Friday, May 16, 2014

v'es ha'aretz ezkor - connection to the Land itself = teshuvah

When Rabbi Jonathan Sacks spoke this week in the Five Towns he pointed out that the source in Toras Kohanim for the concept of arvus is found in this week’s parsha.  The Tanaim darshened “v’kashlu ish b’achiv” to mean “ish b’avon achiv,” that each individual is held accountable for the sins of his fellow man. 

We know that the lives of the members of any community are to some degree intertwined.  “A rising tide lifts all boats,” as President Kennedy said.  When the economy is good, all benefit.  When a neighborhood is beset by crime and social problems, all members suffer.  This concept is not unique to the Jewish people.  The chiddush of arvus is that a Jew is responsible for his fellow Jew even when we do not live in the same neighborhood, the same economic conditions, the same cultural conditions.  It is davka in the context of tochacha, the description of running away into galus, each person going off to a different land, a different corner of the world, that the Torah comes and teaches that each Jew is dependent on the other and responsible for the other, no matter the differences in geography, culture, or language. 
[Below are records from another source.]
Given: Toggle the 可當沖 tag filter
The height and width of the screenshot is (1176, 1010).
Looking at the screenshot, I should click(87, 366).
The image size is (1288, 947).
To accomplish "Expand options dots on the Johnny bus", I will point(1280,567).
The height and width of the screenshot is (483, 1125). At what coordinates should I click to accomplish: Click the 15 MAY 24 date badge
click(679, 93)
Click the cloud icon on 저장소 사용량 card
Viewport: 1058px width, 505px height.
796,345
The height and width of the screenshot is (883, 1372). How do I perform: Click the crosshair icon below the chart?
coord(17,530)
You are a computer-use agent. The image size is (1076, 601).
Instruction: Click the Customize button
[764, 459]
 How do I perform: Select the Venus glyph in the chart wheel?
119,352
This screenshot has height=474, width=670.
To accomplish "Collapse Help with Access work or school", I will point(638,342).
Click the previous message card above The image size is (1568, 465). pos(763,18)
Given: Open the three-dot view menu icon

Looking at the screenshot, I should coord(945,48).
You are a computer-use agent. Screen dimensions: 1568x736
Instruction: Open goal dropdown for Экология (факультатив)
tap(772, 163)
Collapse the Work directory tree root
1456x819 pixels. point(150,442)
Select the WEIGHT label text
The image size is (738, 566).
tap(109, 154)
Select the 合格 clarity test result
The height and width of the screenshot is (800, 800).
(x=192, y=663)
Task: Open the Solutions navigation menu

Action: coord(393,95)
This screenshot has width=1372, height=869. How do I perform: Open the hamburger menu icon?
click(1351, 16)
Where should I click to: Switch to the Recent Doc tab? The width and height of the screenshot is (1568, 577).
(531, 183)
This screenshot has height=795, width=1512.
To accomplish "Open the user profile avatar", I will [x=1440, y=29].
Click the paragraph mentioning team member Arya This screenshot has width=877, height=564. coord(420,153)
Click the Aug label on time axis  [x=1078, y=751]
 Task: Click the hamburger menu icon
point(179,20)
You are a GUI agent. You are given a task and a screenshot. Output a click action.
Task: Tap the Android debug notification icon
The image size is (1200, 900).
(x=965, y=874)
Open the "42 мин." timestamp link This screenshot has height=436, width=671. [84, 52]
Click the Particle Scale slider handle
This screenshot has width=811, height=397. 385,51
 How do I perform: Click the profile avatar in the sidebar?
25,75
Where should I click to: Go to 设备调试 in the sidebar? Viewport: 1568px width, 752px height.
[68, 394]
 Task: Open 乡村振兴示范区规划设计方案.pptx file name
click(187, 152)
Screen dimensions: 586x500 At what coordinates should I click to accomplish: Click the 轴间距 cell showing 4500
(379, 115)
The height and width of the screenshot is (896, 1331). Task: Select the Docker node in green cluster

Rabbi Sacks speech was sponsored by AIPAC.  One of the speakers who introduced him, a past president of AIPAC (their first frum president), mentioned that in travelling across the country he met Jews who had absolutely no connection with Torah, with a synagogue, with any other Jewish institution, and yet still identified strongly with and supported the State of Israel.  He didn’t quote this pasuk at end of the tochacha, but he could have: “V’zachari es brisi Ya’akov v’af es brisi Yitzchak v’af es brisi Avraham ezkor v’ ha’aretz ezkor.” (26:42)  Why are the Avos listed in reverse order?  R’ Ya’akov Moshe Charlap explained as follows:
 
V’zacharti es brisi Ya’akov” – if Klal Yisrael follows the model of Ya’akov Avinu, who embodied complete dedication to limud haTorah as well as the midos of the Avos who preceded him, then we will surely merit geulah;
 
V’af es brisi Yitzchak” – even if we do rise to the level of emulating Ya’akov, we can merit geulah because of our mesirus nefesh, the lives that have been sacrificed, following the model of Yitzchak who was willing to give his life;
 
 “V’af es brisi Avraham ezkor” – and even if we lack mesirus nefesh, what Jew is not willing to do chessed and give charitably, just as Avraham did? 
 
 V’ ha’aretz ezkor” – and even if there are Jews that have no connection at all to anything else, Jews who you would not recognize as bnei Avraham, Yitzchak, v’Ya’akov, they too can merit geulah simply because of their identification with and support of the Land of Israel.
 
I wrote last week about whether or not there is a need for teshuvah to bring about geulah.  Let me quote the Eim haBanim Smeiacha (II:8):
"Now, in our times, when even the lowest Jews have decided to return our homeland, giving their lives for it, refusing any other land, their actions are surely considered acts of teshuvah in G-d’s eyes.  They do not fulfill mitzvos because they were not brought up and not educated to be religious…  But the act of aliyah itself is certainly considered teshuvah, a fulfillment of the mitzvah of teshuvah.”
 
If Jews who have no connection to anything else appreciate Eretz Yisrael, is it not a kal v'chomer that those of us who pride ourselves on trying to emulate Avraham, Yitchak, and Ya'akov should have at least as strong a love of Eretz Yisrael and connection to Eretz Yisrael as others?

1 comment:

  1. Beautiful vort from Rav Charlop. But no, it's not a kal vachomer. Perhaps the less spiritual you are, the more connection you feel to geography. The bond to the Jewish people is one thing, to a land is another.